╭─ RECORDS PROVIDED

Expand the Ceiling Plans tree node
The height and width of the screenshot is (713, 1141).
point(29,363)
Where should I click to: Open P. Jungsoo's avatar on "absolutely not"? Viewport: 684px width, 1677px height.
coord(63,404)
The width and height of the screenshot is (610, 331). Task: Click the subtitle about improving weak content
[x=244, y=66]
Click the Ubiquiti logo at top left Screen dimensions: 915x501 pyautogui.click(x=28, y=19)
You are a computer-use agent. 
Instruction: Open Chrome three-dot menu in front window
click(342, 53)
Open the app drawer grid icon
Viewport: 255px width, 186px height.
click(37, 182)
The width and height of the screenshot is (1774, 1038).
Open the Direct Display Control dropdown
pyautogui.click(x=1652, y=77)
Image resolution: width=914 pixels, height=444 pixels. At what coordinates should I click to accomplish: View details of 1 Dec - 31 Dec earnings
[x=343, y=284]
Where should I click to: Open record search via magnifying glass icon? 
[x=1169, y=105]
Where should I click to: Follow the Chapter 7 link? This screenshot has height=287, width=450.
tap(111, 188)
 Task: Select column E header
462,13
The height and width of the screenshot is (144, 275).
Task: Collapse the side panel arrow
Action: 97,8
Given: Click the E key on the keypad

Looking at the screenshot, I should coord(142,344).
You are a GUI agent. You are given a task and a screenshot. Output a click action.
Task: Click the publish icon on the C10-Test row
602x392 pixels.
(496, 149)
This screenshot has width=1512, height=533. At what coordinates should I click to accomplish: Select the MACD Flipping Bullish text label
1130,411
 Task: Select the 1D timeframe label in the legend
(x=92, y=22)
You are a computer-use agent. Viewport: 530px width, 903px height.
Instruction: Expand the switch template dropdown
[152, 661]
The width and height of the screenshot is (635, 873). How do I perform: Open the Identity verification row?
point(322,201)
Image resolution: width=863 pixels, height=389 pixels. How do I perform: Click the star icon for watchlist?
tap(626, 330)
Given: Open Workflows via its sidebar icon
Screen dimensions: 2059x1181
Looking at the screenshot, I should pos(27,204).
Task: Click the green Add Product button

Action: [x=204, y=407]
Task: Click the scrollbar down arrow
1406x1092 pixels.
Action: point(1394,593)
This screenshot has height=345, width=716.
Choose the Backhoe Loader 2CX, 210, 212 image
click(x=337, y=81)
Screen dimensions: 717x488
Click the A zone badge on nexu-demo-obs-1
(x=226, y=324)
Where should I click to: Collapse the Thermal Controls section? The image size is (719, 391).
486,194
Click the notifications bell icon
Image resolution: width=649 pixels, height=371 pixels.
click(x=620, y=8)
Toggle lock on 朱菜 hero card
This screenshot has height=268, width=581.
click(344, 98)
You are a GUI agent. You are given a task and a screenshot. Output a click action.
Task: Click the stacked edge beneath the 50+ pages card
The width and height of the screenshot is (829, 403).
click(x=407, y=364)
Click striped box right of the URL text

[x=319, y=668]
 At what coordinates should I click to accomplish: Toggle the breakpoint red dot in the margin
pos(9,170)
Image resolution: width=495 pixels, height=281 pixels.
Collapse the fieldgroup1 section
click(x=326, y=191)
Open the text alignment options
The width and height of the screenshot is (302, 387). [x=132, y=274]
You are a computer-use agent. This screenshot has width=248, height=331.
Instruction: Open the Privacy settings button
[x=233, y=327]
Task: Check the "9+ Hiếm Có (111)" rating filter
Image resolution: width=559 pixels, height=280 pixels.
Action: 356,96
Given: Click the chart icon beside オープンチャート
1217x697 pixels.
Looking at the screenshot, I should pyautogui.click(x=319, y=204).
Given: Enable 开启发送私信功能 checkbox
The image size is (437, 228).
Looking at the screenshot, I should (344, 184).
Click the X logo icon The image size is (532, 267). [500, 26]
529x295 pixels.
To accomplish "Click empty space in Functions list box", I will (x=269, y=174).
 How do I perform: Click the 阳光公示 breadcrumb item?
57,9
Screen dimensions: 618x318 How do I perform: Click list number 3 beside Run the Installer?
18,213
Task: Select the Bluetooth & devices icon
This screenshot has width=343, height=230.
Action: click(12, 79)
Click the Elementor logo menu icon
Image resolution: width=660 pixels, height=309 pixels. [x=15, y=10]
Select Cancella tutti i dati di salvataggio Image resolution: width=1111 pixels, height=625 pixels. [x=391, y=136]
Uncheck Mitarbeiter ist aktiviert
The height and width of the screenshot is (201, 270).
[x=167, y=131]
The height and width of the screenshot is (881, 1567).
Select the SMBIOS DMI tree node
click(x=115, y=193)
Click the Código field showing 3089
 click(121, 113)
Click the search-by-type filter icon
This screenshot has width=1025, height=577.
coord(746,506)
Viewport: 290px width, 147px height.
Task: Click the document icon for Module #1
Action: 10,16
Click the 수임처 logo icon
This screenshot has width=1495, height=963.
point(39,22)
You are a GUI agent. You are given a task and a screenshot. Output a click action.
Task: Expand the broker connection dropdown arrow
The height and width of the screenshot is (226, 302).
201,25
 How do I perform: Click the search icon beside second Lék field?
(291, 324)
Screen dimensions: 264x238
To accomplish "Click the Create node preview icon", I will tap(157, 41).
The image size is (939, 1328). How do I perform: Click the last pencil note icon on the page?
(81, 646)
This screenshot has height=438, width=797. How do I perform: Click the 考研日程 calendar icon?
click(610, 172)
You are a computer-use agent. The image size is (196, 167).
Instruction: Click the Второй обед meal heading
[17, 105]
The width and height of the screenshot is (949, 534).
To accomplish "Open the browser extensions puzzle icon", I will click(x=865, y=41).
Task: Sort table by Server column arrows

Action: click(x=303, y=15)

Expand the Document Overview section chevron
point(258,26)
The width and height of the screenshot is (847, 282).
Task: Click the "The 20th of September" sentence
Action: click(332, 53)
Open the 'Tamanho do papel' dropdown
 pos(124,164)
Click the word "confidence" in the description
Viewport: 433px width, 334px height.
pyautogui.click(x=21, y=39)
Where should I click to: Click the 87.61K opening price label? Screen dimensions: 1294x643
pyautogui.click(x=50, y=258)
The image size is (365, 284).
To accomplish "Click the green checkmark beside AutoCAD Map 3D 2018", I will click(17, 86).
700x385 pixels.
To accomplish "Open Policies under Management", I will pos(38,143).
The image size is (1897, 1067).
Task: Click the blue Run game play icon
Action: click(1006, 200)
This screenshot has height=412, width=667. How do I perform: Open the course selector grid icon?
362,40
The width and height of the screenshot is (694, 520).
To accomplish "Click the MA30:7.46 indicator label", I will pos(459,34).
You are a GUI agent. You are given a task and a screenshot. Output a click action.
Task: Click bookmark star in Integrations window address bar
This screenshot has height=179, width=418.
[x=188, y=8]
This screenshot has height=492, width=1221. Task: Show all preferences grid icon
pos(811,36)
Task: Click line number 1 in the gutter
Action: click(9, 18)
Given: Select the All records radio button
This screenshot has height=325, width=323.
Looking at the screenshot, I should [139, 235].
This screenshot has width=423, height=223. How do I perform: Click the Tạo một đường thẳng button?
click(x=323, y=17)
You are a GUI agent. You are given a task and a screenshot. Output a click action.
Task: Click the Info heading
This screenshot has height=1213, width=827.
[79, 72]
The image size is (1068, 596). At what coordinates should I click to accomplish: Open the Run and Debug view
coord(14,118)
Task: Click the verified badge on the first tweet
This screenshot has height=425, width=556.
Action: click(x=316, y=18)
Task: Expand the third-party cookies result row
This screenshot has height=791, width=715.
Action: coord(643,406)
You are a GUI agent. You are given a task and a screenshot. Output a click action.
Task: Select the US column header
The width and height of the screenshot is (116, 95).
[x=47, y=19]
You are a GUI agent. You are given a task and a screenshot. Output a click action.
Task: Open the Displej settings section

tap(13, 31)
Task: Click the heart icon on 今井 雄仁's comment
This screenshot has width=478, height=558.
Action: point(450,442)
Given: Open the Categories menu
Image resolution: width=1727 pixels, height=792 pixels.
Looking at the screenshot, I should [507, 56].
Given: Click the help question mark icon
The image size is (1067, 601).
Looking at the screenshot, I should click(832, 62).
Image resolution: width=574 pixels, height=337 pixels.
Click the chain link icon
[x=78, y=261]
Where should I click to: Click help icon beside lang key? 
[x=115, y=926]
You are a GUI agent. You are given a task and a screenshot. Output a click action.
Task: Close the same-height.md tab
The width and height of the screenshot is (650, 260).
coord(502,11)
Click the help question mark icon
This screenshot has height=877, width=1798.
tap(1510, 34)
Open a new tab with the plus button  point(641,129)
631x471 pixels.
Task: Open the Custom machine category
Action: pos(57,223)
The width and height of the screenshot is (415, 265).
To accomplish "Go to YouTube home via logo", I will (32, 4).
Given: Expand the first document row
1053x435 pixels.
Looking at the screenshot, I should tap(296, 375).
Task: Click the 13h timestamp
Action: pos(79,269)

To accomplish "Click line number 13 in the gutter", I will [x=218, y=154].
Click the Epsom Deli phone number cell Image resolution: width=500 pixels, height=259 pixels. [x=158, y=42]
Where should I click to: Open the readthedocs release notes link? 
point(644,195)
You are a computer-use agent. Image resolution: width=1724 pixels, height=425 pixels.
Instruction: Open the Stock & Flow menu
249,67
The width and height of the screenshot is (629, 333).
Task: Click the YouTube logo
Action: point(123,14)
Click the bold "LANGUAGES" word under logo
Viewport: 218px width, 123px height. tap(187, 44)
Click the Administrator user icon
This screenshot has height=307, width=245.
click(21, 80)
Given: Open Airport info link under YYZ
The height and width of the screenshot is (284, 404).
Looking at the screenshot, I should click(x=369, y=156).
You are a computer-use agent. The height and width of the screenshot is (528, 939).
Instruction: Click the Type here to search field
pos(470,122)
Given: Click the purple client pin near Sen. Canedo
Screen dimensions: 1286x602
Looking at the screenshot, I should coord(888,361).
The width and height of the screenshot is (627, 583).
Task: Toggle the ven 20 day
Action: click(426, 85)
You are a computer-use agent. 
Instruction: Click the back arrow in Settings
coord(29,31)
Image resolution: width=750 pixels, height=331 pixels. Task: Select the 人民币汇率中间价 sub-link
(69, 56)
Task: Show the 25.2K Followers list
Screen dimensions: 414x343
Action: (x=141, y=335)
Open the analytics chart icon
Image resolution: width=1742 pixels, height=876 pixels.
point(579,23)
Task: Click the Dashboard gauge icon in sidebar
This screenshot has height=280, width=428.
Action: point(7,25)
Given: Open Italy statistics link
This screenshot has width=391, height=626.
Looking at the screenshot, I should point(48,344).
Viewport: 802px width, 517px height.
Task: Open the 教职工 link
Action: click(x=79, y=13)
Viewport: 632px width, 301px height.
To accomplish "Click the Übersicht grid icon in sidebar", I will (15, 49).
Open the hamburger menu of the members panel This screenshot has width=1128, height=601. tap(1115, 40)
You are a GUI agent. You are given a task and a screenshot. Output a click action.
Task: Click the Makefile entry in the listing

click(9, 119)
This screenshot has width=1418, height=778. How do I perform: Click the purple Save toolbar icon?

╰─

## INSTRUCTIONS FOR THE TASK:
Pull out every line above that contains the word "section".

## SOLUTION FOR THIS TASK:
Where should I click to: Collapse the Thermal Controls section? The image size is (719, 391).
Collapse the fieldgroup1 section
Expand the Document Overview section chevron
Task: Open the Displej settings section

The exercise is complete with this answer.